On Wed, Mar 17, 2021 at 7:13 PM Bruno Haible <email@example.com
> wrote:> If that worked for you, you must be using iconv from GNU libc, not from
> GNU libiconv. The proper bug report address for GNU libc is at
Thank you for the clarification.
> > The resulting file contains characters x98 and x80.
> This is as expected. All charset converter softwares know that the
> characters 0x98 and 0x80 in ISO-8859-1 and ISO-8859-15 are equivalent to
> U+0098 and U+0080, respectively. 
Completely agreed. I also read a previous email from you on this list  about a similar conversion, where it was stated that 0-255 are valid characters; it's just the below behavior that caused me to email.
> > These are considered
> > invalid by some programs that expect iso8859-15 encoding -- including iconv
> > itself.
> Can you substantiate this claim? What did you do, and what was the outcome?

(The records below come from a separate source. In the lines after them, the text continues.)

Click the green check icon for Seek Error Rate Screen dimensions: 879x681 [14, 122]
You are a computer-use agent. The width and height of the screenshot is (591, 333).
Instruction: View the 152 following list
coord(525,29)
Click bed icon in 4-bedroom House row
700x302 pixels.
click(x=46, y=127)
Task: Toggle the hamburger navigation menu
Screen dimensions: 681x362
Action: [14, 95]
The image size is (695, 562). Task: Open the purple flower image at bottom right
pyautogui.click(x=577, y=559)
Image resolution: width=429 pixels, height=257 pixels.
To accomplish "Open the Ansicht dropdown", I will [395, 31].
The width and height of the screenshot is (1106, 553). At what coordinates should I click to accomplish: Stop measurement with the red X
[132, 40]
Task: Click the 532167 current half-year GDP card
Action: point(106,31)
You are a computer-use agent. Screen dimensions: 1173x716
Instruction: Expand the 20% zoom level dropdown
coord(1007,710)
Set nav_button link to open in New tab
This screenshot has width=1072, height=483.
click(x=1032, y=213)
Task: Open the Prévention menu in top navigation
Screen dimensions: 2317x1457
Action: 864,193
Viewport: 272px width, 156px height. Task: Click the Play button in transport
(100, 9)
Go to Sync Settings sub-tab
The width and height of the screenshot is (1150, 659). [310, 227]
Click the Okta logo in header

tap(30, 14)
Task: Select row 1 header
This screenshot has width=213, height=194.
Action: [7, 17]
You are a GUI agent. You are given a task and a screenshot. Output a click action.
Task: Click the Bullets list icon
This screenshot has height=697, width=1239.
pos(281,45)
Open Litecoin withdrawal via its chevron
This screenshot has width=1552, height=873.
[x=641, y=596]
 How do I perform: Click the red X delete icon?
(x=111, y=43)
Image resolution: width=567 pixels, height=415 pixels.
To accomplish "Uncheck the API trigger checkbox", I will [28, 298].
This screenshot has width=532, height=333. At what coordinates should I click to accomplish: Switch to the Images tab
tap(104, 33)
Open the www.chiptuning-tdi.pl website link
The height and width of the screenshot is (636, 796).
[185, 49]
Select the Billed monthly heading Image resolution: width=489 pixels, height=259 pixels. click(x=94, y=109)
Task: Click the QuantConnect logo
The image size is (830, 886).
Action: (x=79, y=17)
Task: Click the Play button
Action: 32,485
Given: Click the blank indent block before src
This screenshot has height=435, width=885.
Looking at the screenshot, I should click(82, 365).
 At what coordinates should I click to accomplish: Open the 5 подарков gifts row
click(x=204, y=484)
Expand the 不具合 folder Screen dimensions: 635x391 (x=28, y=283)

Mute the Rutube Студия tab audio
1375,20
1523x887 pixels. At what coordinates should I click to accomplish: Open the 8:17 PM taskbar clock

iconv -c -f utf8 -t iso_8859-15//IGNORE input | iconv -c utf8 -t iso_8859-15//IGNORE > output
No longer contains the characters.
If you omit -c from both, the second one fails (you can do this with an intermediary file to confirm it's not the first that fails):
iconv -f utf-8 -t iso_8859-15//IGNORE input | iconv -t iso_8859-15//IGNORE > output
iconv: illegal input sequence at position 10
If I put -f iso_8859-15 there then it does pass the file through unchanged -- which is something I hadn't tried prior to just now, and certainly undermines my argument!
If -f utf-8 or no -f are used, then you get the error as above.
The original issue was found when loading the file into a database with encoding iso_8859-15 -- so it seems that whatever it is doing to the file is having the same issue.
If you have any insight into that behavior, I'd appreciate it. After this I'll take it to the libc list (if needed), as it certainly appears to be a question about the executable more than the library. I just suspect this list has the experts on encodings.